If launching in two weeks was a challenge, the bigger one came later: Of coping with demand. Khosla says, “There was a dearth of alcohol of the right quality. I could have picked up any alcohol, but we were very clear that we might launch it three to four days late, but I wanted zero compromise on the quality.”
VLCC’s sanitiser is in a gel-based form, which uses a combination of spirit and IPA. With over 70 percent of alcohol, the formulation also uses tea tree oil, rosemary oil and aloe vera extract. Although the company has had to reprioritise and prioritise certain commitments, “these bottlenecks are slowly easing up,” adds Khosla, “with the rapid steps the government has taken to resolve the logistics and the supply chain issues because of the lockdown.” Till early April, VLCC had sold over 2 lakh sanitiser units since their launch on March 24 and they still have a bunch of unfulfilled orders.

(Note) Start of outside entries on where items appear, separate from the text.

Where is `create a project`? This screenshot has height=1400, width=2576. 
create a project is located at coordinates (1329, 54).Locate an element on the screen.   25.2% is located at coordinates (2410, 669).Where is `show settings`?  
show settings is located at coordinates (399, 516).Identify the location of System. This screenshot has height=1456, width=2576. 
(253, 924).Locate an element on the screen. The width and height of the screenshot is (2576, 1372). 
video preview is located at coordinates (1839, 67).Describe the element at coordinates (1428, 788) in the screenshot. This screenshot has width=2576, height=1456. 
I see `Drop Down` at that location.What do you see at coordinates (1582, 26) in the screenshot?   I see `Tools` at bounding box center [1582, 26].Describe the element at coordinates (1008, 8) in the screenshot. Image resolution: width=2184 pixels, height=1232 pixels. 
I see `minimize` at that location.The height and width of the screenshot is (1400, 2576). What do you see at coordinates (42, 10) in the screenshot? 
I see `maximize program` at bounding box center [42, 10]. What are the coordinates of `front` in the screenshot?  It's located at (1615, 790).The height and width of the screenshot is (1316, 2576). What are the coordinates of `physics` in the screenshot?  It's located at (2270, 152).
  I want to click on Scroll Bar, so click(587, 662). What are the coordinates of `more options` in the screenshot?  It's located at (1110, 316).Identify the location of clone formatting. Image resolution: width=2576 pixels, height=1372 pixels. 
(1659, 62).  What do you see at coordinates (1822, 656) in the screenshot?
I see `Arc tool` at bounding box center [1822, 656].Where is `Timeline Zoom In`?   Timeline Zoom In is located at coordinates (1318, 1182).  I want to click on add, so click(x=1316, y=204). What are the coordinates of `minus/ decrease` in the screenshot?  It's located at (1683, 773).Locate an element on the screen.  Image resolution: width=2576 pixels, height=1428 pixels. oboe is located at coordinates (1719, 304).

Khosla says, “We are running on a treadmill and happily.”
Pankaj Duhan, CMO at RB South Asia Health, which launched sanitisers in 2010
Reckitt Benckiser: Clean Sweep
Since it launched antiseptic liquid Dettol in 1933, Reckitt Benckiser (RB)—Reckitt & Colman before the British consumer goods giant merged with Benckiser of the Netherlands in the late ’90s—has been synonymous with hygiene. Over the years, the disinfectant label was extended to soap, hand wash, kitchen cleaners, antiseptic liquids and, yes, hand sanitisers.
But even RB didn’t foresee the deluge of demand that was on its way. “Over the last few weeks, we have seen an unprecedented demand surge for our products as well as capacity and supply challenges,” says Pankaj Duhan, chief marketing officer, RB South Asia Health. Duhan adds, “In the initial days, the challenge was on both the bulk materials as well as packaging options fronts. Though challenges continue to exist, we have been able to ramp up our quantities multiple folds."
Having a range of products—not just hand sanitisers—is what stands RB in good stead in such times. The latest extension came late last year in the form of Dettol disinfectant spray. Duhan says, “Most of our segments have seen an increased demand given the heightened need for hygiene. Our intent and action have been focused on making our products available to as many people as possible.”